--- Start of AVAILABLE DATA ---

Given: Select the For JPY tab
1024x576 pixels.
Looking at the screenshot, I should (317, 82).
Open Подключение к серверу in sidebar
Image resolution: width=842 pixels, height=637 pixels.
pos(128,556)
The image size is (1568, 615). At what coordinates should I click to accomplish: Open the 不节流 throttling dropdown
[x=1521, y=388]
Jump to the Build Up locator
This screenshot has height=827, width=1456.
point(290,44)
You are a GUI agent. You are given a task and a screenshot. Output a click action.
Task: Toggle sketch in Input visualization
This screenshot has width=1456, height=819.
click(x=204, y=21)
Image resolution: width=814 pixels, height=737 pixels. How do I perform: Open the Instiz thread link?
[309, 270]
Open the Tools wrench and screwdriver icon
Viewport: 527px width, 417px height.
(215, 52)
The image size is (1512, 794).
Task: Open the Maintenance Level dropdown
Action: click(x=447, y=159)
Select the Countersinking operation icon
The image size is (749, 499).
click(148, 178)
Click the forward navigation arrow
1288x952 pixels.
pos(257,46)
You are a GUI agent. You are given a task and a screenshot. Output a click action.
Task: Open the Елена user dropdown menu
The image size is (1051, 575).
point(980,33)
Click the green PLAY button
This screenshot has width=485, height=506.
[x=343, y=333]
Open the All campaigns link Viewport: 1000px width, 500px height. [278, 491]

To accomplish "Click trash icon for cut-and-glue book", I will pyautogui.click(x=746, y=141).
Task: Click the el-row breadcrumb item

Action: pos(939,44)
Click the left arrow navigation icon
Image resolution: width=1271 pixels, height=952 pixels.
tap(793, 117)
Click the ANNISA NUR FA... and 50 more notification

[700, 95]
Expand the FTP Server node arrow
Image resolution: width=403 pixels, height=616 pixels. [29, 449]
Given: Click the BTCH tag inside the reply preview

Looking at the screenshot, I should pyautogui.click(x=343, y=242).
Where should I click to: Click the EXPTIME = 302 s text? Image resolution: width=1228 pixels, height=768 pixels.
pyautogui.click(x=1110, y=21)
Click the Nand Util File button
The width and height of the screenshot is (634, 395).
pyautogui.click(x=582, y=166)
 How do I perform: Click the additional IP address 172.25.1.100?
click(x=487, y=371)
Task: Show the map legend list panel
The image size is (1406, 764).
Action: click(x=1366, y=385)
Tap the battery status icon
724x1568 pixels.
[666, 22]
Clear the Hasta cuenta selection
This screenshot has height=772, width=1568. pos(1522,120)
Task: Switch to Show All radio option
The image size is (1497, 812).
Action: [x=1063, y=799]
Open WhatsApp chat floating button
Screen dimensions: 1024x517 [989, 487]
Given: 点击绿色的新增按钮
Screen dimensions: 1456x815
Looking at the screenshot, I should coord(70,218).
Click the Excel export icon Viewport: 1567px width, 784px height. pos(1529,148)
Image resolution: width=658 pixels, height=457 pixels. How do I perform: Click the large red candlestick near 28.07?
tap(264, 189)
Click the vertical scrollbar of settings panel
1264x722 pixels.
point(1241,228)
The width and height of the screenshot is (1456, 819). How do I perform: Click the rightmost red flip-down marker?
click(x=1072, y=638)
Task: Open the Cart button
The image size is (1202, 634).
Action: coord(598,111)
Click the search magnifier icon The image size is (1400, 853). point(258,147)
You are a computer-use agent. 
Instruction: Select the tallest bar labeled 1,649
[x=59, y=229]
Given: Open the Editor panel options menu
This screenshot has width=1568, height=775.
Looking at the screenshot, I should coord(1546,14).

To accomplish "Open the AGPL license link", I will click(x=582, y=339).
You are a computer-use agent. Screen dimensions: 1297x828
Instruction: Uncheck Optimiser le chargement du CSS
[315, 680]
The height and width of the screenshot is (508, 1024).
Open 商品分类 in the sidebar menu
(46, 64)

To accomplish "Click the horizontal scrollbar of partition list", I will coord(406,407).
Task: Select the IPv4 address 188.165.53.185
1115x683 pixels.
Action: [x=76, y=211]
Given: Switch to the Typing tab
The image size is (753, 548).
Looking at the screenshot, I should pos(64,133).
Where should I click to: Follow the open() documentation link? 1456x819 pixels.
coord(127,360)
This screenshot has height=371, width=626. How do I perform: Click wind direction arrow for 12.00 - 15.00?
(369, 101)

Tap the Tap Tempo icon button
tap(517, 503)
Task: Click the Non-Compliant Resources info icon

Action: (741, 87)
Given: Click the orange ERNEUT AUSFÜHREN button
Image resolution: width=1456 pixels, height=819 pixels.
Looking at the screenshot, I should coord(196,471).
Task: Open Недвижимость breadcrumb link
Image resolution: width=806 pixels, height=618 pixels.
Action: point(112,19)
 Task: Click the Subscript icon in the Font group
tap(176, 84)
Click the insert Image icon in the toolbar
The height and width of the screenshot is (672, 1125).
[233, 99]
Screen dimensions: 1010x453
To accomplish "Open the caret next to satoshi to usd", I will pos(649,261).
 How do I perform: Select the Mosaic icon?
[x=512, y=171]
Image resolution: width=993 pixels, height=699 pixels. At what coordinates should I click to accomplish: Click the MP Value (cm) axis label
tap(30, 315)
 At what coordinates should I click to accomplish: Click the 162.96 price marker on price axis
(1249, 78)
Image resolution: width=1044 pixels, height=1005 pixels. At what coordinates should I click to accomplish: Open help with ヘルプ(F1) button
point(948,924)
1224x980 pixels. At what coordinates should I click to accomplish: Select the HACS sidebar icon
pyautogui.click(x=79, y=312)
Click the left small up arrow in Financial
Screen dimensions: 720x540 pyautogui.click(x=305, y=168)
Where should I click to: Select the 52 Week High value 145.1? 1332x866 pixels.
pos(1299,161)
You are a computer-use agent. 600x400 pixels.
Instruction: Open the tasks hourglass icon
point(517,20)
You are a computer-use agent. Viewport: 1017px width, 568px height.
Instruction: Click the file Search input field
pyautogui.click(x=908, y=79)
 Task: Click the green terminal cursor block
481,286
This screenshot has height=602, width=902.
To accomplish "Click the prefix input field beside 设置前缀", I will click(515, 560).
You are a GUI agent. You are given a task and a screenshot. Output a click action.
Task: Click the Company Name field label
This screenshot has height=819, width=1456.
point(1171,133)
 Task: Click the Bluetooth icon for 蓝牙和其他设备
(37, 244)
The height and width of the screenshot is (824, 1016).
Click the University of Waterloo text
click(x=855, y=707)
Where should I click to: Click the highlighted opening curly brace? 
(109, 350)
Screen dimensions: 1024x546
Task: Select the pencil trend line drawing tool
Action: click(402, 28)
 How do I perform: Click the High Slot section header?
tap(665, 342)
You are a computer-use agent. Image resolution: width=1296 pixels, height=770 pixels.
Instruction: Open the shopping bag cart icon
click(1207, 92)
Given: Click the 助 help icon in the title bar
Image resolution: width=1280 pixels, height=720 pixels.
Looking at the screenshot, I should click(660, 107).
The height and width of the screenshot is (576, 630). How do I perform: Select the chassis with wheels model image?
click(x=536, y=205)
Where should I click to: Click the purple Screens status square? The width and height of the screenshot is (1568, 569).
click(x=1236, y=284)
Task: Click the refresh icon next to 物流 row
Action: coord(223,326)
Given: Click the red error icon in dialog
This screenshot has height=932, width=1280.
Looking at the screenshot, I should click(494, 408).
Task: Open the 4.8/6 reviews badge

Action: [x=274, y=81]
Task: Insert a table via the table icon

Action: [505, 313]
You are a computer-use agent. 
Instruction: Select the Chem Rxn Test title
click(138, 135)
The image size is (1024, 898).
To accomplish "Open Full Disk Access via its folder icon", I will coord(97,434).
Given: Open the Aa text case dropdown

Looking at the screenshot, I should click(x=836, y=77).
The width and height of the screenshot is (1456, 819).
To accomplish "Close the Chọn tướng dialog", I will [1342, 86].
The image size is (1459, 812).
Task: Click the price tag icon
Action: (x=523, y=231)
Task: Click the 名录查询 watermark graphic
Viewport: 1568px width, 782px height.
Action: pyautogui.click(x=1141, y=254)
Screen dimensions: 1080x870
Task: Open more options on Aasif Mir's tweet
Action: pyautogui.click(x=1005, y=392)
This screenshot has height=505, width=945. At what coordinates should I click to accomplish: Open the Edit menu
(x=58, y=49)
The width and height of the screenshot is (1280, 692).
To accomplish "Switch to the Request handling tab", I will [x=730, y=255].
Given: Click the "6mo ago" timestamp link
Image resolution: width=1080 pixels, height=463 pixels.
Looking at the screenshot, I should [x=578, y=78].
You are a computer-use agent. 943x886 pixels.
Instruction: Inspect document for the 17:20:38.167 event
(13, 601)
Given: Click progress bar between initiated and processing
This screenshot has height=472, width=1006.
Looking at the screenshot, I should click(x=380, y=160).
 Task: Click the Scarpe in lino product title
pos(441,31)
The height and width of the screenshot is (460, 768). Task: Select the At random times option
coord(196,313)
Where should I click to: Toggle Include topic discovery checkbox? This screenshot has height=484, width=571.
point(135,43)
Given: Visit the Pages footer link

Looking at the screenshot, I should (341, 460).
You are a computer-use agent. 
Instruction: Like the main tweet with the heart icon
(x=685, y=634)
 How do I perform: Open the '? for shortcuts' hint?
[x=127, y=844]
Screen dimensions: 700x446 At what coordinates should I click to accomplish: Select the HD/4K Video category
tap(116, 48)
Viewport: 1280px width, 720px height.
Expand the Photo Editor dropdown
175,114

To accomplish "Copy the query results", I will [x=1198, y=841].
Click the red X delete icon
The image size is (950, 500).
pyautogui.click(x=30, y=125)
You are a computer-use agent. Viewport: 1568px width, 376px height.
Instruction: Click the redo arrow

--- End of AVAILABLE DATA ---

» **TASK TO CARRY OUT**:
Give the lines of the listing above, from the line containing "Where should I click to: Toggle" through the end of the listing, inclusive, as a JSON list of strings with one string per line and blank lines left out.

» **SOLUTION FOR THIS PROBLEM**:
[
  "Where should I click to: Toggle Include topic discovery checkbox? This screenshot has height=484, width=571.",
  "point(135,43)",
  "Given: Visit the Pages footer link",
  "Looking at the screenshot, I should (341, 460).",
  "You are a computer-use agent. ",
  "Instruction: Like the main tweet with the heart icon",
  "(x=685, y=634)",
  " How do I perform: Open the '? for shortcuts' hint?",
  "[x=127, y=844]",
  "Screen dimensions: 700x446 At what coordinates should I click to accomplish: Select the HD/4K Video category",
  "tap(116, 48)",
  "Viewport: 1280px width, 720px height.",
  "Expand the Photo Editor dropdown",
  "175,114",
  "To accomplish \"Copy the query results\", I will [x=1198, y=841].",
  "Click the red X delete icon",
  "The image size is (950, 500).",
  "pyautogui.click(x=30, y=125)",
  "You are a computer-use agent. Viewport: 1568px width, 376px height.",
  "Instruction: Click the redo arrow"
]